Gnade für Lockerbie-Terrorist:Bohrende Zweifel

Heute entscheidet sich, ob der Attentäter von Lockerbie freigelassen wird - der Libyer ist todkrank. Doch zugleich wollen die Briten in Nordafrika Öl fördern und Prinz Andrew umwirbt Diktator Gaddafi.

Wolfgang Koydl

Seine Königliche Hoheit, Prinz Andrew Albert Christian Edward, der Herzog von York, ist der zweitälteste Sohn von Königin Elisabeth und die Nummer vier der Thronfolge. Doch besser bekannt - und vor allem nutzbringender für sein Land - ist seine freiberufliche Tätigkeit als Handelsvertreter der britischen Industrie.

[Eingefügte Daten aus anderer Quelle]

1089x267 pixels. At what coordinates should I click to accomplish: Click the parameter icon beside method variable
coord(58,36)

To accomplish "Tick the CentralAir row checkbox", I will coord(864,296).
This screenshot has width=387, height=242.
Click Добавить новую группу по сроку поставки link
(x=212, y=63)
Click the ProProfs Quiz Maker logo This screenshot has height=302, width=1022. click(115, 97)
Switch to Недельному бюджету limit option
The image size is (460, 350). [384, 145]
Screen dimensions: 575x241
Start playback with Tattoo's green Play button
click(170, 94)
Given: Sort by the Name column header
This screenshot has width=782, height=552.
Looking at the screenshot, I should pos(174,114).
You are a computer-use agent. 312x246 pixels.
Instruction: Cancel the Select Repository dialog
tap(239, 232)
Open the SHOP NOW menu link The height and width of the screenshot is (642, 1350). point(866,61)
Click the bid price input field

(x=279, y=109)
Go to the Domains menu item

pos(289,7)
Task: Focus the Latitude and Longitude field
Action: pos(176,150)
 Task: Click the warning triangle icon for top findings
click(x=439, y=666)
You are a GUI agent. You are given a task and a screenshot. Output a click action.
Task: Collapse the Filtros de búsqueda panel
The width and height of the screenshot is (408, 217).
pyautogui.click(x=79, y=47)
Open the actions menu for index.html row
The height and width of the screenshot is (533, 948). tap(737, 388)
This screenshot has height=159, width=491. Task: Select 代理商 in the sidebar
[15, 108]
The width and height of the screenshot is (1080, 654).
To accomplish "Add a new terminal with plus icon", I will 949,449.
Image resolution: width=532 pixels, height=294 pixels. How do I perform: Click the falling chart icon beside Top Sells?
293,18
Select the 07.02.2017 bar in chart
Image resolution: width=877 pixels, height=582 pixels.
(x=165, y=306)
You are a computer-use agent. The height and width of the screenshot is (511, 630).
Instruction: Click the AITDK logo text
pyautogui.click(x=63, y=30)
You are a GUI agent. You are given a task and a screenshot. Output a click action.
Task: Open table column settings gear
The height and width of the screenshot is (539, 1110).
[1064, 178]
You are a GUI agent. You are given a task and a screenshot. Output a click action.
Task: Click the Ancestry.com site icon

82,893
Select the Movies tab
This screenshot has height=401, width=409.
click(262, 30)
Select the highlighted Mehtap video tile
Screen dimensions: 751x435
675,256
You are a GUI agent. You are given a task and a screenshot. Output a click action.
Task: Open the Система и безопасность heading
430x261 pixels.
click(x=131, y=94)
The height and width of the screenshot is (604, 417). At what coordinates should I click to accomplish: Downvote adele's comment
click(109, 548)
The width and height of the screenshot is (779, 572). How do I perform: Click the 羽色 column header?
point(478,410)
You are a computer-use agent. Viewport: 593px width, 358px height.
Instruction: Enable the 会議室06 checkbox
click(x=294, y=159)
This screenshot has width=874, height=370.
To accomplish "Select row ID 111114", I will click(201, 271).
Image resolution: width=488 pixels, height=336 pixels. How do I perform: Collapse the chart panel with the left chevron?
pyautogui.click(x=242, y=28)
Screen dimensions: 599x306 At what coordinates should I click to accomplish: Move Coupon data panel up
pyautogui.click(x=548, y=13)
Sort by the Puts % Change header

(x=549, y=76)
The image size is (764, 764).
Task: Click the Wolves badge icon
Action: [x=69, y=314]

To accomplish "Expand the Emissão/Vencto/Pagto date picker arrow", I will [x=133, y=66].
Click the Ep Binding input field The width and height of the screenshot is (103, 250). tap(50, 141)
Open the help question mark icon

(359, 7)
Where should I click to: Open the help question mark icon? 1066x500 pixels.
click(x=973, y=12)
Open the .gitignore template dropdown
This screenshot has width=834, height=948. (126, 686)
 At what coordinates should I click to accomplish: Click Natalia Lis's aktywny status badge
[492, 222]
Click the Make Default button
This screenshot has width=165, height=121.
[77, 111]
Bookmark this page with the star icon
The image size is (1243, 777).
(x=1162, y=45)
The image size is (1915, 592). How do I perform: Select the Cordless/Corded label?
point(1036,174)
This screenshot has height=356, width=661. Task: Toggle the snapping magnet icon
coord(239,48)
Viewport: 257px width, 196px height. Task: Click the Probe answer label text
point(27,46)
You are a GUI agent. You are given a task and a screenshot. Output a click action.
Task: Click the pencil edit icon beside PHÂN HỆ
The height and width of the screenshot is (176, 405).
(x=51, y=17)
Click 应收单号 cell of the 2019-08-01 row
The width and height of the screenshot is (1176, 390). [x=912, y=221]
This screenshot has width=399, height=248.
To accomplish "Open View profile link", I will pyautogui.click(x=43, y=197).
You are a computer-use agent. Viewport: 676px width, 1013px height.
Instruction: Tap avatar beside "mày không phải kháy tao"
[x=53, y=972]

Rastlos bereist der Prinz den Globus, um Produkte und Dienstleistungen "Made in Britain" zu verkaufen.

Gnade für Lockerbie-Terrorist: Beim Bombenanschlag auf den PanAM-Flug 103 kamen alle 259 Insassen der Maschine ums Leben.

Beim Bombenanschlag auf den PanAM-Flug 103 kamen alle 259 Insassen der Maschine ums Leben.

(Foto: Foto: Reuters)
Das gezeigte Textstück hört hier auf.